### TASK ITEM
Here is the listing. Print it exactly.

——————

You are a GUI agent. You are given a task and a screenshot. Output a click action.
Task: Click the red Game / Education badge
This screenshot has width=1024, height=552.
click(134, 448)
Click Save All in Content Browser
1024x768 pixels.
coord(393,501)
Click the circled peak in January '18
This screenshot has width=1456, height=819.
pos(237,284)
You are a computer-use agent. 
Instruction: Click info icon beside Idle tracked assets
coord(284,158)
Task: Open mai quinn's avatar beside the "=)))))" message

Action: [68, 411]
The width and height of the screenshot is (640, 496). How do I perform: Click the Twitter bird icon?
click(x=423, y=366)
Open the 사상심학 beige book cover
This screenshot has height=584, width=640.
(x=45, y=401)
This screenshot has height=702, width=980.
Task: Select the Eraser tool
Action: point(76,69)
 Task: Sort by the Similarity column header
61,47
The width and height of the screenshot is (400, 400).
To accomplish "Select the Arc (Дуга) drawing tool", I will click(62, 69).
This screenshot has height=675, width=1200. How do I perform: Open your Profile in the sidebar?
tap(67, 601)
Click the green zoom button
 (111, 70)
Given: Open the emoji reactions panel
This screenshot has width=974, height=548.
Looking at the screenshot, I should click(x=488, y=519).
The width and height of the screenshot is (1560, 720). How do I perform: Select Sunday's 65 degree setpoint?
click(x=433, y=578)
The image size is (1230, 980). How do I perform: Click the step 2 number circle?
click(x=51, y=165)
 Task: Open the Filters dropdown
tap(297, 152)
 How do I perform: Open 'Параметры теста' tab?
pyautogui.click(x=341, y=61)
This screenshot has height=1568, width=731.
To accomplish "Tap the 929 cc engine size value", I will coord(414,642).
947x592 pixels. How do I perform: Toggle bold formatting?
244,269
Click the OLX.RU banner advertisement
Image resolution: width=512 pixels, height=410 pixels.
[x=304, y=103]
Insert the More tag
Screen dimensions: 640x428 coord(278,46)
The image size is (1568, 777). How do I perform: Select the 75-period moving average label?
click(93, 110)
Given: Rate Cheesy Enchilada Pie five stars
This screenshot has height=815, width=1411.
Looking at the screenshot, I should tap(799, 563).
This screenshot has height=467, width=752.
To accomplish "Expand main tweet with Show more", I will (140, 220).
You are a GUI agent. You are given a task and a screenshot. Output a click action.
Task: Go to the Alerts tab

——————

### EXERCISE OUTPUT
You are a GUI agent. You are given a task and a screenshot. Output a click action.
Task: Click the red Game / Education badge
This screenshot has width=1024, height=552.
click(134, 448)
Click Save All in Content Browser
1024x768 pixels.
coord(393,501)
Click the circled peak in January '18
This screenshot has width=1456, height=819.
pos(237,284)
You are a computer-use agent. 
Instruction: Click info icon beside Idle tracked assets
coord(284,158)
Task: Open mai quinn's avatar beside the "=)))))" message

Action: [68, 411]
The width and height of the screenshot is (640, 496). How do I perform: Click the Twitter bird icon?
click(x=423, y=366)
Open the 사상심학 beige book cover
This screenshot has height=584, width=640.
(x=45, y=401)
This screenshot has height=702, width=980.
Task: Select the Eraser tool
Action: point(76,69)
 Task: Sort by the Similarity column header
61,47
The width and height of the screenshot is (400, 400).
To accomplish "Select the Arc (Дуга) drawing tool", I will click(62, 69).
This screenshot has height=675, width=1200. How do I perform: Open your Profile in the sidebar?
tap(67, 601)
Click the green zoom button
 (111, 70)
Given: Open the emoji reactions panel
This screenshot has width=974, height=548.
Looking at the screenshot, I should click(x=488, y=519).
The width and height of the screenshot is (1560, 720). How do I perform: Select Sunday's 65 degree setpoint?
click(x=433, y=578)
The image size is (1230, 980). How do I perform: Click the step 2 number circle?
click(x=51, y=165)
 Task: Open the Filters dropdown
tap(297, 152)
 How do I perform: Open 'Параметры теста' tab?
pyautogui.click(x=341, y=61)
This screenshot has height=1568, width=731.
To accomplish "Tap the 929 cc engine size value", I will coord(414,642).
947x592 pixels. How do I perform: Toggle bold formatting?
244,269
Click the OLX.RU banner advertisement
Image resolution: width=512 pixels, height=410 pixels.
[x=304, y=103]
Insert the More tag
Screen dimensions: 640x428 coord(278,46)
The image size is (1568, 777). How do I perform: Select the 75-period moving average label?
click(93, 110)
Given: Rate Cheesy Enchilada Pie five stars
This screenshot has height=815, width=1411.
Looking at the screenshot, I should tap(799, 563).
This screenshot has height=467, width=752.
To accomplish "Expand main tweet with Show more", I will (140, 220).
You are a GUI agent. You are given a task and a screenshot. Output a click action.
Task: Go to the Alerts tab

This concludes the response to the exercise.